▶ **Required work**:
A – In the text below on how Democratic candidates earn convention delegates, what term do the party's Delegate Selection Materials use for superdelegates?
B – Pick up the text below on Democratic convention delegates where it stops, and keep writing in the same voice.

▶ **Document text**:
Introduction / Metaphors
There are two ways for Democratic candidates to earn delegates who will vote for them at the national convention. The first way is to win enough of a percentage of a primary or caucus vote to gain a share of the pledged delegates. The second way to earn delegates to vote for you is to earn the endorsement of unpledged delegates (also known as superdelegates). These are the two ways to earn votes for use at the national convention.
Think of it like basketball or football.
When you play basketball, there are two ways you can score points, and all of the points that you score count. You can score with field goals and with free throws. Playing football, you know that all of your offensive points will count, touchdowns and field goals. Why? Because them’s the rules.
A long time ago, the Democratic Party made a rule allowing for pledged delegates and unpledged delegates (superdelegates). They both count, and they can both vote at the convention. Some of the reasons for these rules will be discussed below.
Definition: “Pledged” Delegate
So that we know exactly what we are talking about, let’s define our terms. A pledged delegate is an individual selected by the state Democratic Party to vote for a certain candidate at the Democratic National Convention. The pledged delegates† are divided proportionally according to the percentage of the vote each candidate received. For example, because of the percentage of the vote in Iowa, it looks like Secretary Clinton will end up with 23 pledged delegates, while Senator Sanders will likely have 21. These delegates will attend the national convention, and they will have to vote for the candidate they “represent.”
That doesn’t have to be the case, though. Rule VIII(C)(11)( c ) of the Delegate Selection Materials for the 2016 Democratic National Convention provides that, “All delegates to the National Convention pledged to a presidential candidate shall in all good conscience reflect the sentiments of those who elected them.” So, there is a “good conscience” exception, even for delegates pledged to a certain candidate. That exception is rarely used, but it is there in case of emergency.
Definition: “Unpledged” Delegate (or Superdelegate)
There is no reference to “superdelgates” in the Delegate Selection Materials for the Democratic Party. What you think of as superdelegates are called “unpledged delegates.” They are called unpledged delegates because they can change their mind at any time, for any reason.
Only certain people can be unpledged delegates. The list includes current and former Democratic Presidents and Vice Presidents, current Democratic (federal) senators and representatives, former leaders or minority leaders of the federal congress, members of the Democratic National Committee, and current Democratic Governors.
But It’s So ******* Un-Democratic!

▶ **Data extract**:
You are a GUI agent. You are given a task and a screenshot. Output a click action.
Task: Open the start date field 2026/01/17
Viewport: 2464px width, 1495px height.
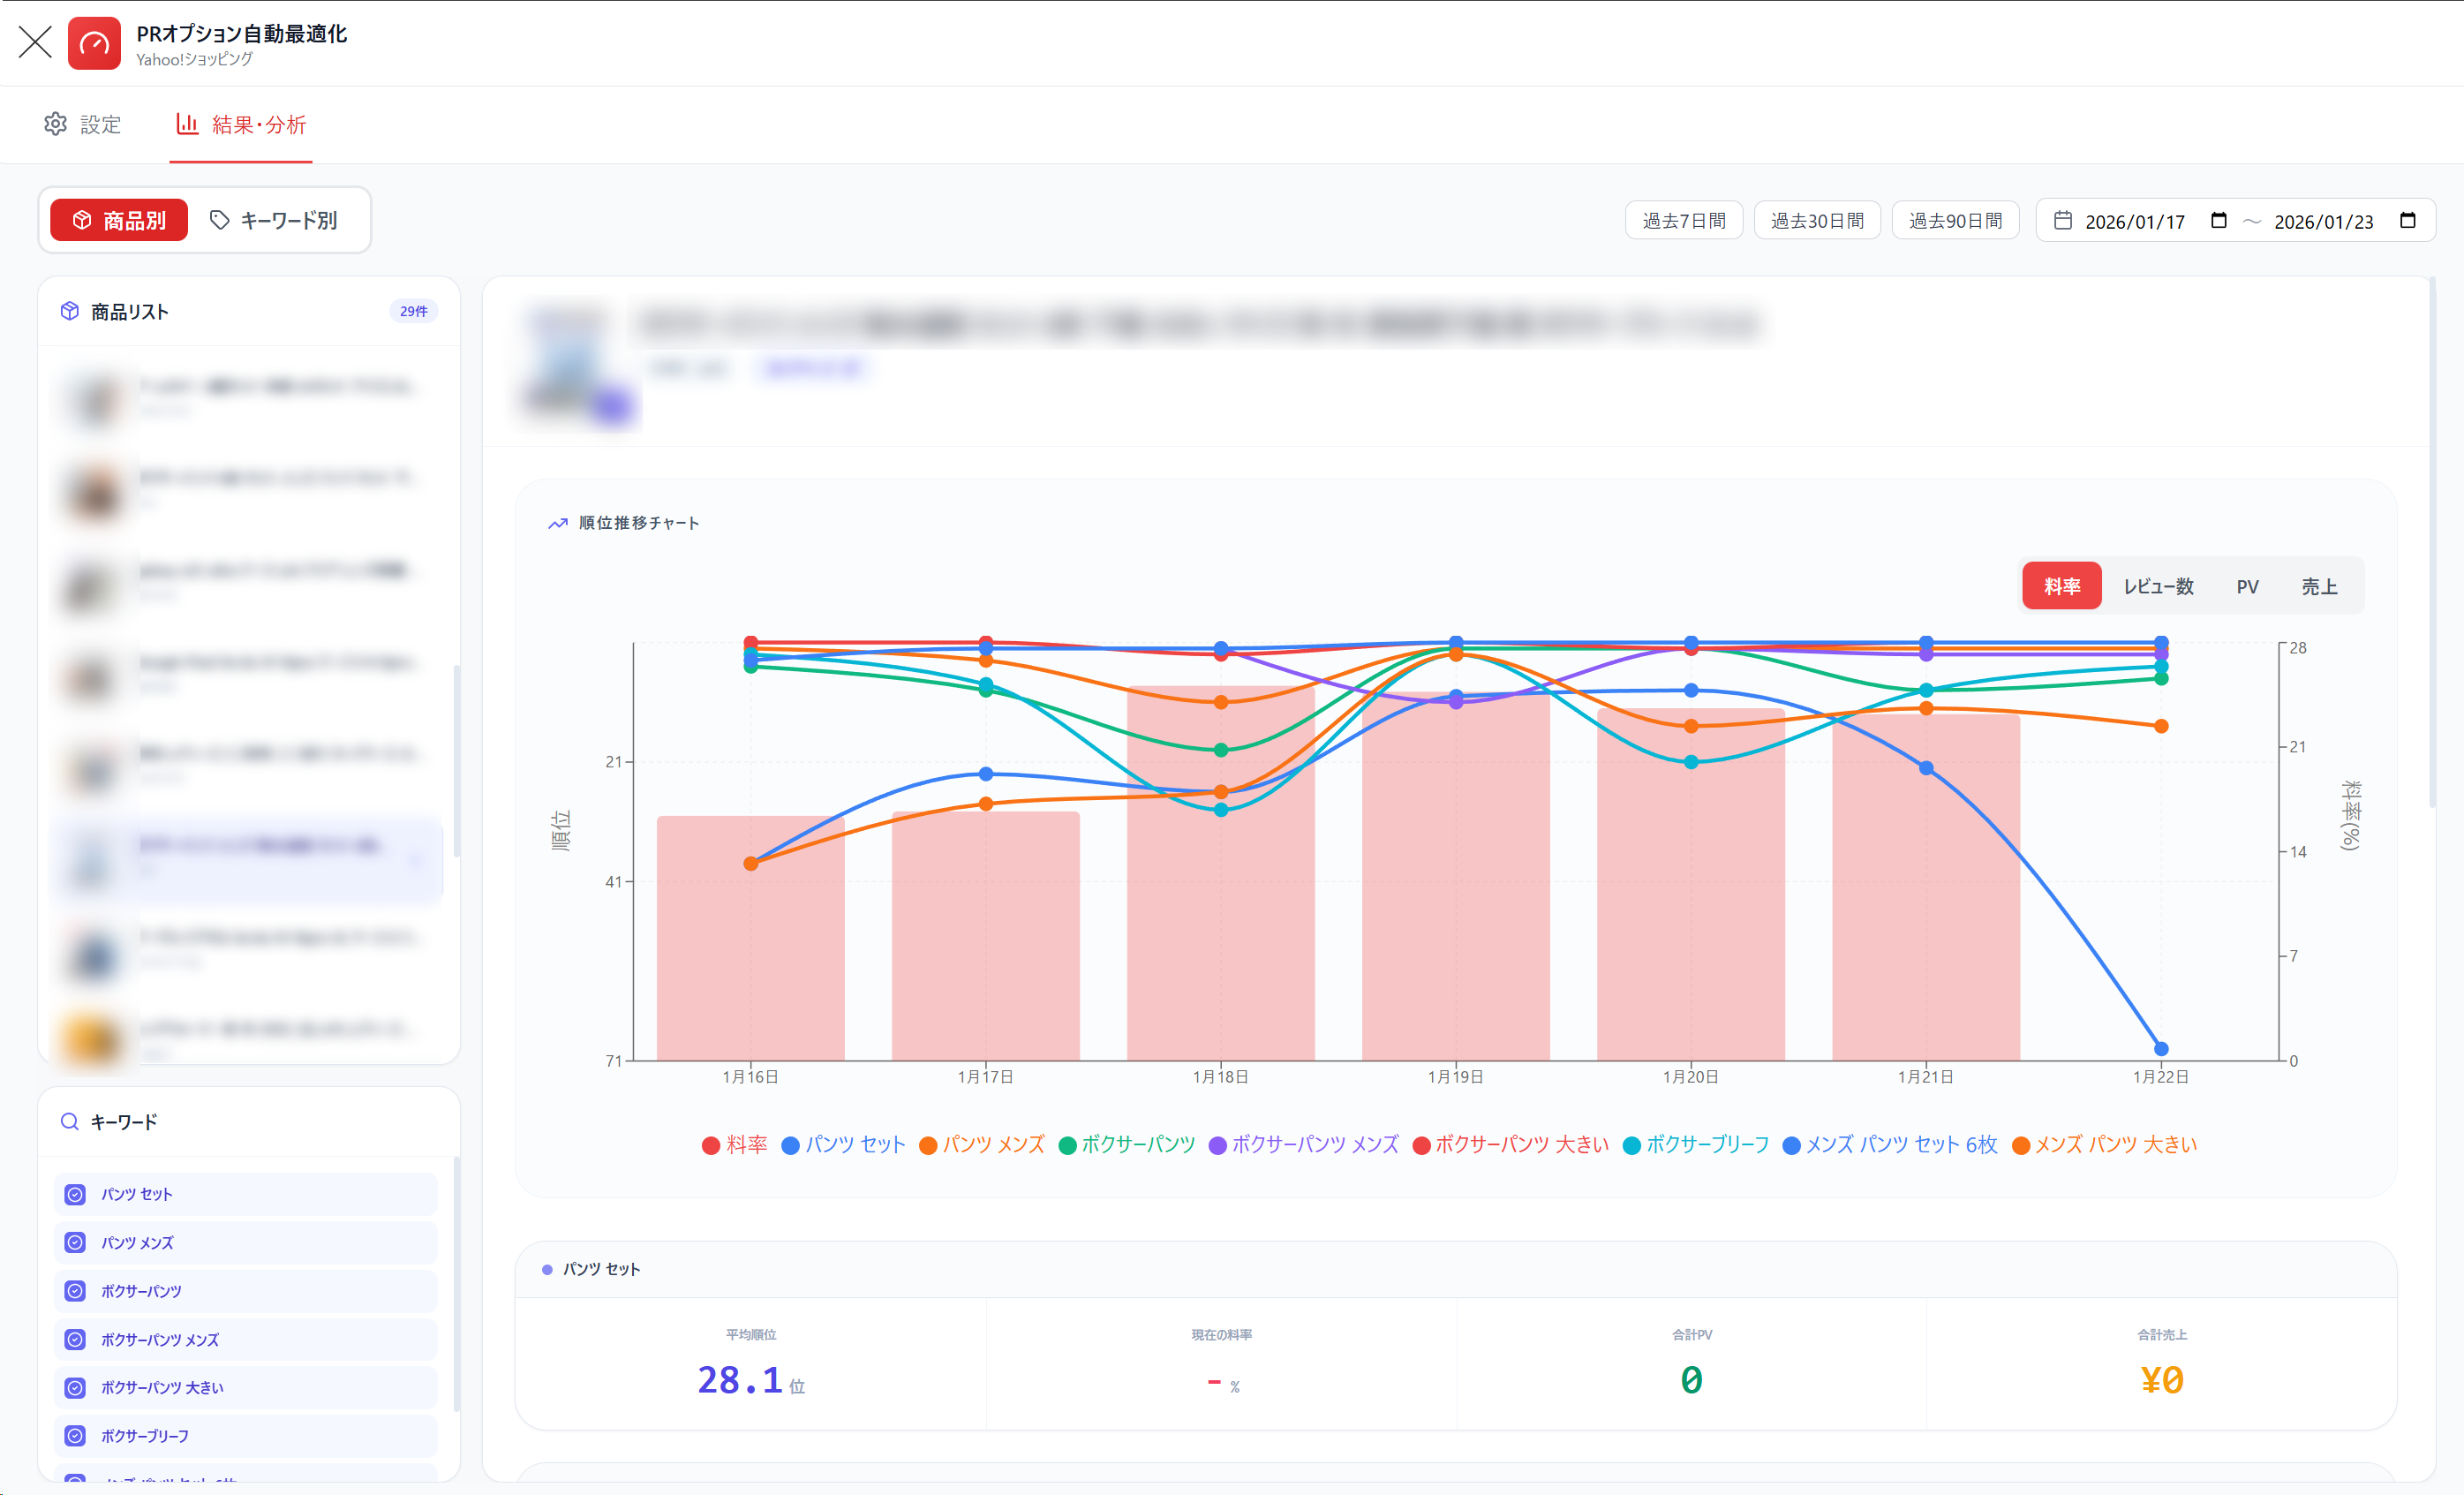click(2135, 220)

▶ **Answers in order**:
A – Unpledged delegates.

B –
Making everything “Democratic” in a nation of 320 million people, while having to make decisions about complex issues such as national security and racism and police brutality and gun control and regulating financial institutions, would be impossible. Think about the un-Democratic nature of these processes: Our elected representatives (un-Democratic!) pass a law (un-Democratic!), which the President vetoes (un-Democratic!), but the legislature over-rides the veto (un-Democratic!), so the President’s executive branch agency issues rules interpreting and enforcing the law (un-Democratic!), until the Supreme Court finds the law unconstitutional (un-Democratic!).
Why do we do so many un-Democratic things? For a lot of reasons: There’s too many of us, the issues are too complex, we don’t have enough time, and we want checks and balances in place. Unpledged delegates act as a check and balance on the nomination process.
There are plenty of reasons for the unpledged delegates. Before we go any further, though, please consider this:
In the 1984 election, the major contenders for the presidential nomination were Gary Hart and Walter Mondale. Each won some primaries and caucuses. Mondale was only slightly ahead of Hart in the total number of votes cast but won the support of almost all superdelegates and became the nominee.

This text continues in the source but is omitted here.